- [Work instructions]:
Give back exactly the lines spanning from the one containing "This screenshot has height=1773, width=1773." to the final line of the records below, and no others.

[Collected data entries]
********************

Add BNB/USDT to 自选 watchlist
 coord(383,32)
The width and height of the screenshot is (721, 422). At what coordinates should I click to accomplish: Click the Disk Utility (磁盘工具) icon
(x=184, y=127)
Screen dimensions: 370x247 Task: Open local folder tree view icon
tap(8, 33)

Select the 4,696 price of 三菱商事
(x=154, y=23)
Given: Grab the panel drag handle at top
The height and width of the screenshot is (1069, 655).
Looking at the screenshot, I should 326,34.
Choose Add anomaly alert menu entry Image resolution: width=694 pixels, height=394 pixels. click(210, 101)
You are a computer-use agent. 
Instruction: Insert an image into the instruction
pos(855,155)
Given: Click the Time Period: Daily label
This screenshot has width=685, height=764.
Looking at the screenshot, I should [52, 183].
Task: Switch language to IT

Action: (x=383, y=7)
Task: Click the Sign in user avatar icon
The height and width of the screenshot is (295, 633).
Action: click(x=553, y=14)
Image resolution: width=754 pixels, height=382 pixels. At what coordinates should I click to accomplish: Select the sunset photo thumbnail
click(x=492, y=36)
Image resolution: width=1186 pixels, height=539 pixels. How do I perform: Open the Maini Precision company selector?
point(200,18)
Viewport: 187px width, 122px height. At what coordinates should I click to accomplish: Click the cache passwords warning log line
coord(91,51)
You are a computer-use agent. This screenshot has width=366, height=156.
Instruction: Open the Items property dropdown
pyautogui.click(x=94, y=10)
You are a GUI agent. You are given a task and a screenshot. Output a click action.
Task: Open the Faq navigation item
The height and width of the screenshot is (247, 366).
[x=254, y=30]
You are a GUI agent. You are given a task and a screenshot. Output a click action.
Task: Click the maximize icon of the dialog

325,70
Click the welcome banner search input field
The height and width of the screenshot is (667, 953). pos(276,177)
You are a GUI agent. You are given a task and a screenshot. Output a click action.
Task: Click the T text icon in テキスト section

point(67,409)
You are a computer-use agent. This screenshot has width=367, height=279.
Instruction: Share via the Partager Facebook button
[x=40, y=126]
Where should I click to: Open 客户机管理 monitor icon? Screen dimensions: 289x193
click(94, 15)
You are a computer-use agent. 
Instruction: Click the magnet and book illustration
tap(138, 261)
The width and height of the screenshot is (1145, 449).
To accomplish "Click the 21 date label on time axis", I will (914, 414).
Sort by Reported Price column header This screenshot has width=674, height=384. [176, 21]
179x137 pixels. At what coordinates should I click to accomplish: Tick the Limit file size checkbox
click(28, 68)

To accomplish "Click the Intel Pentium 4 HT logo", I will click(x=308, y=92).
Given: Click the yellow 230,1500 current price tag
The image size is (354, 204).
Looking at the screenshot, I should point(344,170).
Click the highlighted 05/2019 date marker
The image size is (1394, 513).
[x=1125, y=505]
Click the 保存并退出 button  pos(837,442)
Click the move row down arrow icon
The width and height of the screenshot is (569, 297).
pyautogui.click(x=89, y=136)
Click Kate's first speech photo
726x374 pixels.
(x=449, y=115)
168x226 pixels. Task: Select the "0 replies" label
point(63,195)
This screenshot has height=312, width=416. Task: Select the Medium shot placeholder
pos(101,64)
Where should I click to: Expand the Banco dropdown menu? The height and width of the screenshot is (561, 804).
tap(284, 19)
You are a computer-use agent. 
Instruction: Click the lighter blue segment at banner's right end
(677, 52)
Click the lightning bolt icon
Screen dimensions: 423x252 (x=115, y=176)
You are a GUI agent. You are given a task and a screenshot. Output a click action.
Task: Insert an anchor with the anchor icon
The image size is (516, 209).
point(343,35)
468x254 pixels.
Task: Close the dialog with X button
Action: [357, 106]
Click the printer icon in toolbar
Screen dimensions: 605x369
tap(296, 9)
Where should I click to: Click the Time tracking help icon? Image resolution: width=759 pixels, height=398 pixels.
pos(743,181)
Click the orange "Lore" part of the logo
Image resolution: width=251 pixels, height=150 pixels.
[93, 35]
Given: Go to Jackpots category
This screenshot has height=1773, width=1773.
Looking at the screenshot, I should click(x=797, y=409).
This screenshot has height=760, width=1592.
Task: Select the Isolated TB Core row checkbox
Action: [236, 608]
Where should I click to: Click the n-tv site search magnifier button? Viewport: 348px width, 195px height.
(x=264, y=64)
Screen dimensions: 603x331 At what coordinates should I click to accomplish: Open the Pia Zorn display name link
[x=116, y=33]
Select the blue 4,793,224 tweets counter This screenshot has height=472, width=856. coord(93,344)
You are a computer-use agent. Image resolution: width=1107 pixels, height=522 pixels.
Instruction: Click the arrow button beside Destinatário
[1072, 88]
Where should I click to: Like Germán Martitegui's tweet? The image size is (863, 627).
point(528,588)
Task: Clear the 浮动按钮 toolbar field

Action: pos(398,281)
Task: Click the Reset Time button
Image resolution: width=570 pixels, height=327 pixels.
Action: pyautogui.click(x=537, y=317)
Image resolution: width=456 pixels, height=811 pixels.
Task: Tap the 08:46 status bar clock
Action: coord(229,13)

********************

- [Solution to the problem]:
This screenshot has height=1773, width=1773.
Looking at the screenshot, I should click(x=797, y=409).
This screenshot has height=760, width=1592.
Task: Select the Isolated TB Core row checkbox
Action: [236, 608]
Where should I click to: Click the n-tv site search magnifier button? Viewport: 348px width, 195px height.
(x=264, y=64)
Screen dimensions: 603x331 At what coordinates should I click to accomplish: Open the Pia Zorn display name link
[x=116, y=33]
Select the blue 4,793,224 tweets counter This screenshot has height=472, width=856. coord(93,344)
You are a computer-use agent. Image resolution: width=1107 pixels, height=522 pixels.
Instruction: Click the arrow button beside Destinatário
[1072, 88]
Where should I click to: Like Germán Martitegui's tweet? The image size is (863, 627).
point(528,588)
Task: Clear the 浮动按钮 toolbar field

Action: pos(398,281)
Task: Click the Reset Time button
Image resolution: width=570 pixels, height=327 pixels.
Action: pyautogui.click(x=537, y=317)
Image resolution: width=456 pixels, height=811 pixels.
Task: Tap the 08:46 status bar clock
Action: coord(229,13)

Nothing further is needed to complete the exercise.